Geographical considerations

While CDNs can deliver content globally, some geographical areas, regions or countries may have specific requirements. As a result, certain CDN providers have chosen to specialize in offering services to businesses with geographically specific needs.

China-specific services. Providing web services to users in China has unique requirements. Chinese authorities track web usage, so be sure your CDN provider explicitly recognizes and addresses this fact. CenturyLink doesn't have an offering for China at this time, and Verizon makes no direct reference to a China service. But the other eight vendors either offer a China-specific service directly or do so via partners.

Some of the vendors have specific license requirements for China. If reaching users on mainland China or conducting e-commerce with those users is a requirement, you should research and verify the scope of the CDN provider's China service before delving too deeply into specific CDN capabilities.

Storage location for information and GDPR compliance. Privacy laws and, therefore, data protection vary by country or region. In May, GDPR went into effect in the EU, making storage location an even more pressing issue. CDNs generally store data worldwide. Before this year, many companies might not have cared where their data sets were being stored, as long as they were secure and performed well. Now, the physical location of data might dictate what rules and regulations apply to that data. Some vendors examined here handle this issue as a regulatory one, while others handle it as a performance issue and some as both.

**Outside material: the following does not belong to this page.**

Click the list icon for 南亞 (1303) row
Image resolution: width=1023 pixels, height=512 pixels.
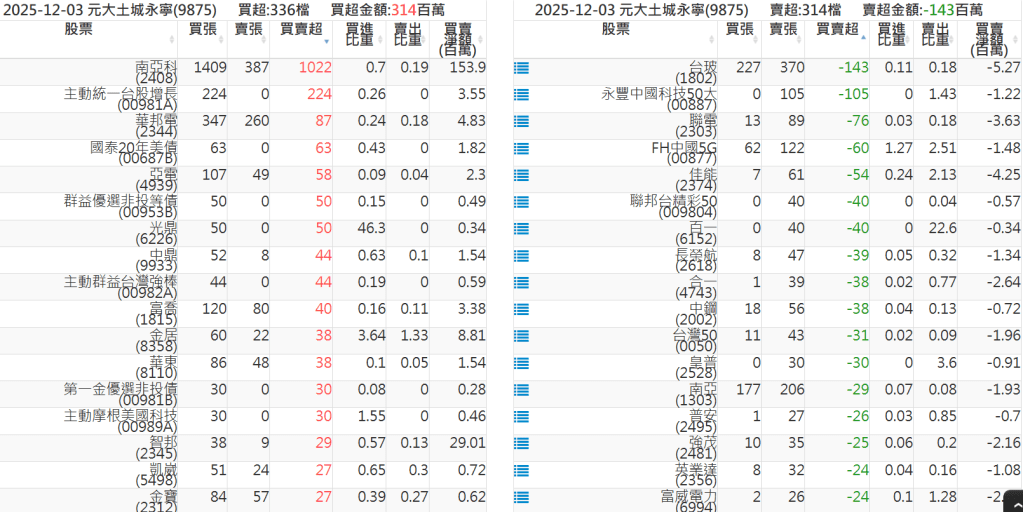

Given GDPR is a relatively new requirement, expect support to evolve and CDN providers to become more specific about how they oversee storage. Akamai confirms compliance with relevant Payment Card Industry and GDPR regulations without providing specifics on storage locations. Fastly allows customers to specify which point of presence can receive and cache requests in support of GDPR compliance.

CenturyLink storage locations are available in several U.S. sites, along with ones in the United Kingdom and continental Europe. And the carrier can anonymize or strip out personal and other demographic information from logs to comply with GDPR regulations. Customers of CDN provider Instart can choose where to store information in its locations in the United States, EU, India and Asia-Pacific.